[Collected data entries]
———

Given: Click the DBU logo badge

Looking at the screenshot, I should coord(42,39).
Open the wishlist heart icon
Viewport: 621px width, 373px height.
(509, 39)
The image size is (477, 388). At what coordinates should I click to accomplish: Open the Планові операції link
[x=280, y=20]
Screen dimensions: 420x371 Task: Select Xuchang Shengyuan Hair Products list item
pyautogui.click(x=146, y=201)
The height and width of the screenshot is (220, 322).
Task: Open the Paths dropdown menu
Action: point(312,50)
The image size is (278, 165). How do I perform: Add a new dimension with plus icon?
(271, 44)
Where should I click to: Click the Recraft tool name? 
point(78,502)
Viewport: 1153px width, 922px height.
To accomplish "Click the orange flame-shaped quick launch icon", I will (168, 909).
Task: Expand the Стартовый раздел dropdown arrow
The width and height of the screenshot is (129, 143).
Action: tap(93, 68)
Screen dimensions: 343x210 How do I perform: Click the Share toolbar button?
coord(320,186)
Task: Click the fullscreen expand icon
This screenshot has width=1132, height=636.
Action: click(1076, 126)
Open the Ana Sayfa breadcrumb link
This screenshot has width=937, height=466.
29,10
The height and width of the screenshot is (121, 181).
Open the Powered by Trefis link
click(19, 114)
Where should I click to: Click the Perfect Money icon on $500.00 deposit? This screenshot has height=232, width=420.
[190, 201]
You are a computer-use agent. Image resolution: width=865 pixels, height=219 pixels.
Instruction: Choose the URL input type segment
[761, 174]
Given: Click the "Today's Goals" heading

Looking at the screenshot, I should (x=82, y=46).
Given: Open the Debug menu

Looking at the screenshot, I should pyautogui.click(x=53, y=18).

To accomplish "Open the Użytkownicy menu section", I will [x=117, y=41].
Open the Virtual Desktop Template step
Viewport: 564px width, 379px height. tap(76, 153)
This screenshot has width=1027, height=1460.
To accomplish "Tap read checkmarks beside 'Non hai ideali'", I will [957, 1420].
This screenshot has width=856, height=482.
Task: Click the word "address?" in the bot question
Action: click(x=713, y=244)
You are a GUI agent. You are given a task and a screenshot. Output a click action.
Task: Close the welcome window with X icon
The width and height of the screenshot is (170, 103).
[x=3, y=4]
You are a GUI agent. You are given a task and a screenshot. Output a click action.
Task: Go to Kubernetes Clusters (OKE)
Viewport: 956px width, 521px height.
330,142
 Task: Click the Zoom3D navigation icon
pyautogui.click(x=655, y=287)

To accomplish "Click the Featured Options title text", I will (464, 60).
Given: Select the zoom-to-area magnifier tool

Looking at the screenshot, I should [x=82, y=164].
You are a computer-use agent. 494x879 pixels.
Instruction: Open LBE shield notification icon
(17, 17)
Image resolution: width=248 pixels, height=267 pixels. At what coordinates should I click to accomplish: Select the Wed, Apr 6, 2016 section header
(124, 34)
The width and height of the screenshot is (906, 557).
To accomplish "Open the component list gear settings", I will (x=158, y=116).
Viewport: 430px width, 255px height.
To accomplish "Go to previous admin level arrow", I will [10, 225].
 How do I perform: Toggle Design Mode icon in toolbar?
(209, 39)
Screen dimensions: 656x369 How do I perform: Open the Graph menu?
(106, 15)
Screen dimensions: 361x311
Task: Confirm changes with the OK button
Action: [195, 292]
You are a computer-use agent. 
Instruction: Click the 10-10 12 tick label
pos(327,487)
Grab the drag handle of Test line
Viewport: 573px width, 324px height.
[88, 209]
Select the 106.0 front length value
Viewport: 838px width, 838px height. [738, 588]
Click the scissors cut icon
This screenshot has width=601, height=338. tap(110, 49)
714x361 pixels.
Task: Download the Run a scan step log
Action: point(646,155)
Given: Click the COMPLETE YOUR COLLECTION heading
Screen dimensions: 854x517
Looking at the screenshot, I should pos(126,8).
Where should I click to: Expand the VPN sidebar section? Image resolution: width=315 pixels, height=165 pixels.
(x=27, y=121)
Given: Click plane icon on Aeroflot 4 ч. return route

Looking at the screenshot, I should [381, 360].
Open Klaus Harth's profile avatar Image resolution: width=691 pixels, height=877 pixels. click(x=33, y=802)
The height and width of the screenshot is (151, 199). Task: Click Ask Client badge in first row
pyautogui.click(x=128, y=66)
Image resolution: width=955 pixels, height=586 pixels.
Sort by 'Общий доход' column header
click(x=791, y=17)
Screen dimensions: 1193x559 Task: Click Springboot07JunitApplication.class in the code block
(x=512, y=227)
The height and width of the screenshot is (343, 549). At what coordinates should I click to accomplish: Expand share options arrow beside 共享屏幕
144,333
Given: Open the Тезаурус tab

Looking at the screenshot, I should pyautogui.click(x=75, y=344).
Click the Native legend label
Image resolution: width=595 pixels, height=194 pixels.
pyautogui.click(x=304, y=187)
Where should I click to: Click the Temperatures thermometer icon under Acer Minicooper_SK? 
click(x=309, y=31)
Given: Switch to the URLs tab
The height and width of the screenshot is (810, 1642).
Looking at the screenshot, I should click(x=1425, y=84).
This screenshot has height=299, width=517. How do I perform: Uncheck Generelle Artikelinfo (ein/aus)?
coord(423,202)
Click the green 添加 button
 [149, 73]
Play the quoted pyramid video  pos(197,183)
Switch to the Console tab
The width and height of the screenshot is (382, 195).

———

> **ASSIGNMENT**
The full set of records above is to be printed again verbatim.

> **ANSWER SECTION**
Given: Click the DBU logo badge

Looking at the screenshot, I should coord(42,39).
Open the wishlist heart icon
Viewport: 621px width, 373px height.
(509, 39)
The image size is (477, 388). At what coordinates should I click to accomplish: Open the Планові операції link
[x=280, y=20]
Screen dimensions: 420x371 Task: Select Xuchang Shengyuan Hair Products list item
pyautogui.click(x=146, y=201)
The height and width of the screenshot is (220, 322).
Task: Open the Paths dropdown menu
Action: point(312,50)
The image size is (278, 165). How do I perform: Add a new dimension with plus icon?
(271, 44)
Where should I click to: Click the Recraft tool name? 
point(78,502)
Viewport: 1153px width, 922px height.
To accomplish "Click the orange flame-shaped quick launch icon", I will (168, 909).
Task: Expand the Стартовый раздел dropdown arrow
The width and height of the screenshot is (129, 143).
Action: tap(93, 68)
Screen dimensions: 343x210 How do I perform: Click the Share toolbar button?
coord(320,186)
Task: Click the fullscreen expand icon
This screenshot has width=1132, height=636.
Action: click(1076, 126)
Open the Ana Sayfa breadcrumb link
This screenshot has width=937, height=466.
29,10
The height and width of the screenshot is (121, 181).
Open the Powered by Trefis link
click(19, 114)
Where should I click to: Click the Perfect Money icon on $500.00 deposit? This screenshot has height=232, width=420.
[190, 201]
You are a computer-use agent. Image resolution: width=865 pixels, height=219 pixels.
Instruction: Choose the URL input type segment
[761, 174]
Given: Click the "Today's Goals" heading

Looking at the screenshot, I should (x=82, y=46).
Given: Open the Debug menu

Looking at the screenshot, I should pyautogui.click(x=53, y=18).

To accomplish "Open the Użytkownicy menu section", I will [x=117, y=41].
Open the Virtual Desktop Template step
Viewport: 564px width, 379px height. tap(76, 153)
This screenshot has width=1027, height=1460.
To accomplish "Tap read checkmarks beside 'Non hai ideali'", I will [957, 1420].
This screenshot has width=856, height=482.
Task: Click the word "address?" in the bot question
Action: click(x=713, y=244)
You are a GUI agent. You are given a task and a screenshot. Output a click action.
Task: Close the welcome window with X icon
The width and height of the screenshot is (170, 103).
[x=3, y=4]
You are a GUI agent. You are given a task and a screenshot. Output a click action.
Task: Go to Kubernetes Clusters (OKE)
Viewport: 956px width, 521px height.
330,142
 Task: Click the Zoom3D navigation icon
pyautogui.click(x=655, y=287)

To accomplish "Click the Featured Options title text", I will (464, 60).
Given: Select the zoom-to-area magnifier tool

Looking at the screenshot, I should [x=82, y=164].
You are a computer-use agent. 494x879 pixels.
Instruction: Open LBE shield notification icon
(17, 17)
Image resolution: width=248 pixels, height=267 pixels. At what coordinates should I click to accomplish: Select the Wed, Apr 6, 2016 section header
(124, 34)
The width and height of the screenshot is (906, 557).
To accomplish "Open the component list gear settings", I will (x=158, y=116).
Viewport: 430px width, 255px height.
To accomplish "Go to previous admin level arrow", I will [10, 225].
 How do I perform: Toggle Design Mode icon in toolbar?
(209, 39)
Screen dimensions: 656x369 How do I perform: Open the Graph menu?
(106, 15)
Screen dimensions: 361x311
Task: Confirm changes with the OK button
Action: [195, 292]
You are a computer-use agent. 
Instruction: Click the 10-10 12 tick label
pos(327,487)
Grab the drag handle of Test line
Viewport: 573px width, 324px height.
[88, 209]
Select the 106.0 front length value
Viewport: 838px width, 838px height. [738, 588]
Click the scissors cut icon
This screenshot has width=601, height=338. tap(110, 49)
714x361 pixels.
Task: Download the Run a scan step log
Action: point(646,155)
Given: Click the COMPLETE YOUR COLLECTION heading
Screen dimensions: 854x517
Looking at the screenshot, I should pos(126,8).
Where should I click to: Expand the VPN sidebar section? Image resolution: width=315 pixels, height=165 pixels.
(x=27, y=121)
Given: Click plane icon on Aeroflot 4 ч. return route

Looking at the screenshot, I should [381, 360].
Open Klaus Harth's profile avatar Image resolution: width=691 pixels, height=877 pixels. click(x=33, y=802)
The height and width of the screenshot is (151, 199). Task: Click Ask Client badge in first row
pyautogui.click(x=128, y=66)
Image resolution: width=955 pixels, height=586 pixels.
Sort by 'Общий доход' column header
click(x=791, y=17)
Screen dimensions: 1193x559 Task: Click Springboot07JunitApplication.class in the code block
(x=512, y=227)
The height and width of the screenshot is (343, 549). At what coordinates should I click to accomplish: Expand share options arrow beside 共享屏幕
144,333
Given: Open the Тезаурус tab

Looking at the screenshot, I should pyautogui.click(x=75, y=344).
Click the Native legend label
Image resolution: width=595 pixels, height=194 pixels.
pyautogui.click(x=304, y=187)
Where should I click to: Click the Temperatures thermometer icon under Acer Minicooper_SK? 
click(x=309, y=31)
Given: Switch to the URLs tab
The height and width of the screenshot is (810, 1642).
Looking at the screenshot, I should click(x=1425, y=84).
This screenshot has height=299, width=517. How do I perform: Uncheck Generelle Artikelinfo (ein/aus)?
coord(423,202)
Click the green 添加 button
 [149, 73]
Play the quoted pyramid video  pos(197,183)
Switch to the Console tab
The width and height of the screenshot is (382, 195).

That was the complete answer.